* [原文段落]
ArchResults维护一个架构的所有试验的所有信息。请参见以下用法:

from nas_201_api import ArchResults
xdata   = torch.load('000157-FULL.pth')
archRes = ArchResults.create_from_state_dict(xdata['less']) # load trials trained with  12 epochs
archRes = ArchResults.create_from_state_dict(xdata['full']) # load trials trained with 200 epochs

print(archRes.arch_idx_str())      # print the index of this architecture 
print(archRes.get_dataset_names()) # print the supported training data
print(archRes.get_compute_costs('cifar10-valid')) # print all computational info when training on cifar10-valid 
print(archRes.get_metrics('cifar10-valid', 'x-valid', None, False)) # print the average loss/accuracy/time on all trials
print(archRes.get_metrics('cifar10-valid', 'x-valid', None,  True)) # print loss/accuracy/time of a randomly selected trial

NASBench201API is the topest level api. Please see the following usages:

from nas_201_api import NASBench201API as API
api = API('NAS-Bench-201-v1_1-096897.pth') # This will load all the information of NAS-Bench-201 except the trained weights
api = API('{:}/{:}'.format(os.environ['TORCH_HOME'], 'NAS-Bench-201-v1_1-096897.pth')) # The same as the above line while I usually save NAS-Bench-201-v1_1-096897.pth in ~/.torch/.

* [书面练习] 从上文关于 NAS-Bench-201 API 用法的说明停止处续写下去。

* [所给信息]
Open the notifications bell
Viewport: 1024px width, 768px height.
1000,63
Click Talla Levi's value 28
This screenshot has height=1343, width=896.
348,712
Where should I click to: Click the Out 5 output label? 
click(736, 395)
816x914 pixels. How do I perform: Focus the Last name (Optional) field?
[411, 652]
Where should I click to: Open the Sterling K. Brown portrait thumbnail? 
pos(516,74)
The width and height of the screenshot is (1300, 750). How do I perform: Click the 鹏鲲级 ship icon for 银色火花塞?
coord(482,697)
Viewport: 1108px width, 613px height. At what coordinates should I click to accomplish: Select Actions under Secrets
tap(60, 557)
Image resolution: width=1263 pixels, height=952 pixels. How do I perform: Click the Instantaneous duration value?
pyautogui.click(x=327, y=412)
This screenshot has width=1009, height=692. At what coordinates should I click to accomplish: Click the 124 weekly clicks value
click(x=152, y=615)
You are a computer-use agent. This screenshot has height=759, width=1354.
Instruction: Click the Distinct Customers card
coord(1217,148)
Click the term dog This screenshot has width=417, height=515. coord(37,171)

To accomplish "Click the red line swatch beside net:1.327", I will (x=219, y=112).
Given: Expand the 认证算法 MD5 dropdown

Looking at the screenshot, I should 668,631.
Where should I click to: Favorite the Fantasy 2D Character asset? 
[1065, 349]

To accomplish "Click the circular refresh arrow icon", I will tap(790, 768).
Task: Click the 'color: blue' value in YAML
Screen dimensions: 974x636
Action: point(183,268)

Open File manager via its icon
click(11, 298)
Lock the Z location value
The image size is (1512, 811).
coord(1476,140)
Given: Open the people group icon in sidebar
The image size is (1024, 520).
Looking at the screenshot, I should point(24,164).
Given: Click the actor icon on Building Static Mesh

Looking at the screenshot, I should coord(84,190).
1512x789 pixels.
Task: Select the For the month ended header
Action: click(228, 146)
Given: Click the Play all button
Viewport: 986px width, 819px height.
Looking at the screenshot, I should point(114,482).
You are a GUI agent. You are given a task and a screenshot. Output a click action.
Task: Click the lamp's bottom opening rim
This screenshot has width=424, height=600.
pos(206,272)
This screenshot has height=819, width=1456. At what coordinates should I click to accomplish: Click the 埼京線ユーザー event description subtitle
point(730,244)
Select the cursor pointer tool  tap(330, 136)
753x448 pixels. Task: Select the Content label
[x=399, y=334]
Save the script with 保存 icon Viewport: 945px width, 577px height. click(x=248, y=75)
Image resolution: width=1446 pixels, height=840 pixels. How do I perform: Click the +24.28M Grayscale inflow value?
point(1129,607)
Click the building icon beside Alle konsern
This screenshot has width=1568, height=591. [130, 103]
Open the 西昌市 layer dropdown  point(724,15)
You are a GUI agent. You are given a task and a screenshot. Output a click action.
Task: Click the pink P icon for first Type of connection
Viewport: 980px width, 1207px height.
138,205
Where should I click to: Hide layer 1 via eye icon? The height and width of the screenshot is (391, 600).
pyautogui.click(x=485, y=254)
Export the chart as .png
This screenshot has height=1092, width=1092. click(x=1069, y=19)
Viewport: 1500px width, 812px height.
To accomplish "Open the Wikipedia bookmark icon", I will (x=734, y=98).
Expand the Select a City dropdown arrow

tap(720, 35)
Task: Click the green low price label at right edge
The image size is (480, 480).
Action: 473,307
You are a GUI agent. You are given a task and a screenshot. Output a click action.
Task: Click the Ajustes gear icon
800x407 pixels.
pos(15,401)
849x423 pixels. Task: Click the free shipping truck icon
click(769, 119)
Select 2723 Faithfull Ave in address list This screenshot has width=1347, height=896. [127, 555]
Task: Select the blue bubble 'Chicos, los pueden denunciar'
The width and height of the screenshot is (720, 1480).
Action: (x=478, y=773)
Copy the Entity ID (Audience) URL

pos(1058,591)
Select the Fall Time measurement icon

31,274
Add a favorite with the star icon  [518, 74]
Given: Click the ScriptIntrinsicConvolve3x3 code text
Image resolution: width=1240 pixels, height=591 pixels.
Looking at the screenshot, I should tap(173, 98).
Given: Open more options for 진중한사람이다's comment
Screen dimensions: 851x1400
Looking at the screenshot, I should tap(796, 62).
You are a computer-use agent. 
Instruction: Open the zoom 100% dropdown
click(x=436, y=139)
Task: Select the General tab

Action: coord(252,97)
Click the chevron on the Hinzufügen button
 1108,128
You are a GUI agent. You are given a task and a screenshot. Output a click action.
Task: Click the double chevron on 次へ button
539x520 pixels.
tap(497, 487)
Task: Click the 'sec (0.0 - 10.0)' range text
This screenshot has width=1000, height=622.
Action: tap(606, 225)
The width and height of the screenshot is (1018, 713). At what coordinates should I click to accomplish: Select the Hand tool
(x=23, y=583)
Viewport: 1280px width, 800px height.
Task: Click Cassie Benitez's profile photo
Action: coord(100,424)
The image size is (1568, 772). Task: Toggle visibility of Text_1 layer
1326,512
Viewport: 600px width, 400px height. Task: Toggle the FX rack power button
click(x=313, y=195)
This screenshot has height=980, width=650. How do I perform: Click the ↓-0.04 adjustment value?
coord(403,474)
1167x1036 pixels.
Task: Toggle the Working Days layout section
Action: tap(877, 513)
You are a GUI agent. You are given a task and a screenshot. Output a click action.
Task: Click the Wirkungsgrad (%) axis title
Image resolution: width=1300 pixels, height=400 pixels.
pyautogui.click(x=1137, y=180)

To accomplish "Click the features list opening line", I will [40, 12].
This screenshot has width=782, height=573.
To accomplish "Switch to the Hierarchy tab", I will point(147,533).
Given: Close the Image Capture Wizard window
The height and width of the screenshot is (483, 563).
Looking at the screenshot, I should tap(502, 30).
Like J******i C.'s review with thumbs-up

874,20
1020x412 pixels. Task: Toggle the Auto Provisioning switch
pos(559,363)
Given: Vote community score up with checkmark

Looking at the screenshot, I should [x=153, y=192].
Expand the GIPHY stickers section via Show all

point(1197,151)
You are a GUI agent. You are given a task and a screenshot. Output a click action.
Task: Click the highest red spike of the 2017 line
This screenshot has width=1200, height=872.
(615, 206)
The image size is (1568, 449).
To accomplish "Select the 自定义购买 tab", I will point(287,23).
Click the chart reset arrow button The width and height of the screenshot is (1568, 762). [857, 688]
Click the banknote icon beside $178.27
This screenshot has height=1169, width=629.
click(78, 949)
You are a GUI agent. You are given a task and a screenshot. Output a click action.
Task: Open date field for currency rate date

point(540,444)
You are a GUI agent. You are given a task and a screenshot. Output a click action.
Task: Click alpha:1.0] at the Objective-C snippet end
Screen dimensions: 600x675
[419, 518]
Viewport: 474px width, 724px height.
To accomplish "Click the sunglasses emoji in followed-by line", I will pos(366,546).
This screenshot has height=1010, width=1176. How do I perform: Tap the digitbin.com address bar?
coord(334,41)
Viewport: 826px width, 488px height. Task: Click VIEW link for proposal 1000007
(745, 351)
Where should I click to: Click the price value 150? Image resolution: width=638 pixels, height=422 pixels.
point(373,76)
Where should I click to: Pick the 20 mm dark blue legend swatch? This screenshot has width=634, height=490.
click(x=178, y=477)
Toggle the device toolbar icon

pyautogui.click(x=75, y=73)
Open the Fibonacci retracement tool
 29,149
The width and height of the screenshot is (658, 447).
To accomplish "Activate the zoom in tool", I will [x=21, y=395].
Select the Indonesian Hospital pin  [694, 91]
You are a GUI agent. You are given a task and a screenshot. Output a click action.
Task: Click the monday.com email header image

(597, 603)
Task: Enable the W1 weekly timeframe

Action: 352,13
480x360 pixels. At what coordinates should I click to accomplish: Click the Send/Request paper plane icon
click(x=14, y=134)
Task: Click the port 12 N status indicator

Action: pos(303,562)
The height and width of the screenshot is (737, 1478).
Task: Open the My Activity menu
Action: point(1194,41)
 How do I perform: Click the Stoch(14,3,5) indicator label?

* [练习答复]
api.show(-1)  # show info of all architectures
api.reload('{:}/{:}'.format(os.environ['TORCH_HOME'], 'NAS-BENCH-201-4-v1.0-archive'), 3) # This code will reload the information 3-th architecture with the trained weights

weights = api.get_net_param(3, 'cifar10', None) # Obtaining the weights of all trials for the 3-th architecture on cifar10. It will returns a dict, where the key is the seed and the value is the trained weights.

要获取训练和评估信息(请参见这里的注释):

api.get_more_info(112, 'cifar10', None, hp='200', is_random=True)
# Query info of last training epoch for 112-th architecture
# using 200-epoch-hyper-parameter and randomly select a trial.
api.get_more_info(112, 'ImageNet16-120', None, hp='200', is_random=True)